16 Ekim 2014 Perşembe

BİR MANLIYN MONROE HİKAYESİ


" Ben kimseyi kandırmadım. İnanmalarına izin verdim." 


Marlıyn şöhretin ne büyük bataklık olduğunu  görmüştü.
Vazgeçecek durumda değildi. Artık, bulunmuş bir
madendi o. Etten,kandan,kemikten ve ruhtan ibaret
hisleri olan bir insan değil. Seslenişi dünyaya
haykırışı;
"Onlarla baş edecek gücü yoktu" 


Daha küçük bir kızken yaşadığı sarsıntı, bu diyarda
her gün, her saat yaşananlardan. Hani , kol kırılır da
yen içinde kalan ensest Marlıyn'i de yaraladı;küçük
bir kız iken...


Bu el ile en çıkmaz anlarında karaladığı notları,
şimdi çok güzel bir esere dönüştü. İnsan olma,
paha biçilemez huzurlara düş kurma adına
hepimizin ağır ağır, sindire sindire okuyacağımız
bir eser...

Marıklyn'ın kendi el yazısıyla kendi not defterinden...

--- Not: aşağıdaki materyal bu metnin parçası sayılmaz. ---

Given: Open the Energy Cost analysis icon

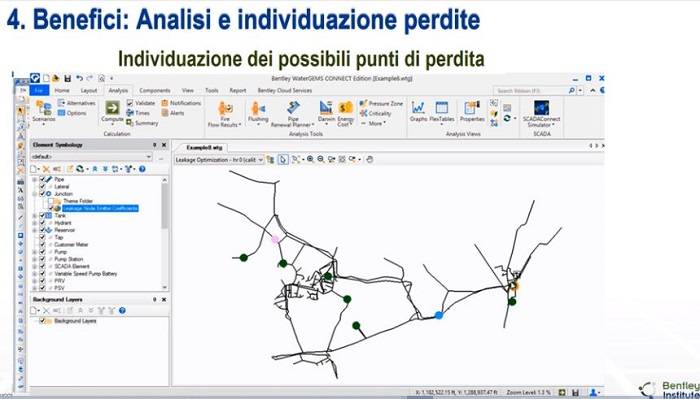Looking at the screenshot, I should [346, 114].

Şöhretin rolünü yaptı. Seksi sarışın, sarışın aptal...
Onun insan yanı,kendi başına kaldığı odasında,
kitaplarında,aldığı notlarda,insanlık abidesine
koyulacak güzel bir harç,iyi bir kilit taşı gibi...

BİR MARILYN MONROE HİKÂYESİ

  Marılyn’in yani bir zamanların seksi sarışını, bazen aptal sarışını da yapılmaya çalışan kızın (insanın) hikayesi oldukça tanıdık…

  Popülerlik insanın vazgeçmediği, tercihlerin en üst sırasındaki büyük zirvedir. Büyük düşleri ve büyük hayal kırıklıklarını da yan yana taşıyan yaşamsal gerçeğidir. Marılyn Monroe, gerçek ismiyle Norma Jeane bunlardan en önemlileri… Üniversitelerin psikoloji, felsefe, ekonomi, sanat bölümleri için muhteşem bir kaynaktır Marılyn’in hayatı ve almış olduğu notlar.

 Yükselişin hazin, parlak ve trajediye dönüşen töreni; kendi dünyasında, kendi yalnızlığında büyük çırpınışlar yaparken bile seksi sarışın, aptal sarışın algılamalarıyla büyük alkışlar, büyük paralar kazanılıyorken, büyük çöküşün başladığı gerçeği, paha biçilmez notlarıyla yeryüzüne çıkıyor.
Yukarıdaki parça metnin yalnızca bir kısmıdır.